As one court has observed, if bare allegations of a causal connection between a perceived deficiency in training and an accident were sufficient to support a negligent training claim, “such a claim would exist against an employer every time an employee was driving and a passenger was injured.” Glover v. TransCor America, Inc., 57 F.Supp.2d 1240, 1245 (D.Wyo.1999). This Court does not disagree with that general proposition. However, turning to the facts of the present case, another situation is presented. The wildlife to be viewed on a vehicle ride through the park are often not conveniently at one of the 53 turnouts that are in this large park. As a result, the vehicles taking customers on scenic wildlife tours in the park are going to be stopping and lingering at locations other than the turnouts. That sort of driving is out of the ordinary as compared to ordinary driving from point A to point B without multiple stops for viewing. Considering this evidence in a light most favorable to the non-moving parties, there is a submissible issue to be presented to the jury on whether the failure to train for this type of driving was negligence on the part of the Defendants. The Court had thought at the pretrial and motion hearing that supervision was not at issue, but upon further reflection, the Defendants were surely aware of the practice on wildlife tours of stopping where the wild animals were available for viewing, even if that stopping was not at one of the designated turnouts. Accordingly, the jury will be instructed on the duty to supervise and train.

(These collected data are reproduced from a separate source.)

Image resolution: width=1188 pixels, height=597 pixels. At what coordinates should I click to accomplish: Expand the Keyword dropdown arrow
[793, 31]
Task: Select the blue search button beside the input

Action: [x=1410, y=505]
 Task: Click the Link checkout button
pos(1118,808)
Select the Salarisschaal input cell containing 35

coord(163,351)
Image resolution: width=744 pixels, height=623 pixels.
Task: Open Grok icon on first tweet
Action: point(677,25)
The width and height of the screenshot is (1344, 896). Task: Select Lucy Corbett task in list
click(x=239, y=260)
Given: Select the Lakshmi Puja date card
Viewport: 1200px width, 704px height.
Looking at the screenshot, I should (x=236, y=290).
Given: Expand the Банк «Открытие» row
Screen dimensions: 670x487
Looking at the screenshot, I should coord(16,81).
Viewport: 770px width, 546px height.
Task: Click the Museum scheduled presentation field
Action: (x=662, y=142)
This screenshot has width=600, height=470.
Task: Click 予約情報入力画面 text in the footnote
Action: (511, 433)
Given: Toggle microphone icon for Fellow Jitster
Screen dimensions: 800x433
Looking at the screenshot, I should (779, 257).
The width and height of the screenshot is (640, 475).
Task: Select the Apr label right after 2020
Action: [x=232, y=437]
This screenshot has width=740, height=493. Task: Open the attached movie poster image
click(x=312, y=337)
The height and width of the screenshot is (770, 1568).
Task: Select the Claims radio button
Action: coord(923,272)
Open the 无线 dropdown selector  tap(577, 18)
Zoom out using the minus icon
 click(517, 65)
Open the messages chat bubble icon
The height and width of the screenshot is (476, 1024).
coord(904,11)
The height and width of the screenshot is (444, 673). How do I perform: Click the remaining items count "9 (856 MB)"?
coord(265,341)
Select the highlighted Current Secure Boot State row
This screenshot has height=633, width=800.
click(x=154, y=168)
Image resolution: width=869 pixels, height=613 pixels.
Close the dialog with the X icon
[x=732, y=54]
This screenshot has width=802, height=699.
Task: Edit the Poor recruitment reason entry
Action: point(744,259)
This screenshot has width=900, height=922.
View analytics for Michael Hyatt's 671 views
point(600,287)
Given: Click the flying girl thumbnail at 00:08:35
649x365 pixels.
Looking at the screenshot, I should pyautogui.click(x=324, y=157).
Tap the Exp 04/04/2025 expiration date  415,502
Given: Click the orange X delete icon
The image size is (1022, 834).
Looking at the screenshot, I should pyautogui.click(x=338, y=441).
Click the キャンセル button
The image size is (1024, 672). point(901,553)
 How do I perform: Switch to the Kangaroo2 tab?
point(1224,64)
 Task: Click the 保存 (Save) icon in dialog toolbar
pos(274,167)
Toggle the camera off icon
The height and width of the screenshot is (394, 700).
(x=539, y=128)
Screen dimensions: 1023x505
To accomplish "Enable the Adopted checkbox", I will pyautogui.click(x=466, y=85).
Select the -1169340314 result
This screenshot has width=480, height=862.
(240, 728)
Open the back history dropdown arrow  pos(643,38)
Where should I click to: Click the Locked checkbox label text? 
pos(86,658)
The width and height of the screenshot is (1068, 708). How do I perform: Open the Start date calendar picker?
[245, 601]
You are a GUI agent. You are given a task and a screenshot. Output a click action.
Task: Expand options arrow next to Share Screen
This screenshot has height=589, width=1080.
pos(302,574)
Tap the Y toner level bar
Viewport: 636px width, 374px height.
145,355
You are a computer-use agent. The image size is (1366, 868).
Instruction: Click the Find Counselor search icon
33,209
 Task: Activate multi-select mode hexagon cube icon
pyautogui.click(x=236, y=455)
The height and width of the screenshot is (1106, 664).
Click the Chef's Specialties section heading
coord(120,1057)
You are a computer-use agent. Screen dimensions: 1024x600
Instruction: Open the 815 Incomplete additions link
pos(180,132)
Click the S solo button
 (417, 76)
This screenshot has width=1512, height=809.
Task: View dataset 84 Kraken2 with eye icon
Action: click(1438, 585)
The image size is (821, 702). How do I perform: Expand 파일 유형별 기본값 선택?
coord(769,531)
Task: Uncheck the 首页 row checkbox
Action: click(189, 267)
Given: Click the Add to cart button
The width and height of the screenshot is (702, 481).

An issue arose at the hearing of the application of comparative negligence to this situation where there is the claimed negligence of Philip Finkle compared to the negligence of the Defendants. Plaintiffs claim that the negligence of Defendants as to supervision and training should be a part of the evidence that is compared along with Defendants’ driver negligence to Philip Finkle’s negligence. The Court believes that all the negligence of the parties should be compared for comparative negligence purposes. See Wood v. City of Crooks, 559 N.W.2d 558 (S.D.1997). If any party thinks otherwise, please provide the Court with your arguments and authorities within 20 days from the date of this Order. Accordingly,
IT IS ORDERED that Defendants’ Motion for Partial Summary Judgment on *1002Plaintiffs’ claim based on negligent supervision and training (Doc. 38) is denied.
. See Iverson v. NPC Intern., Inc., 801 N.W.2d 275 (S.D.2011); McGuire v. Curry, 766 N.W.2d 501 (S.D.2009); Kirlin v. Halverson, 758 N.W.2d 436 (S.D.2008).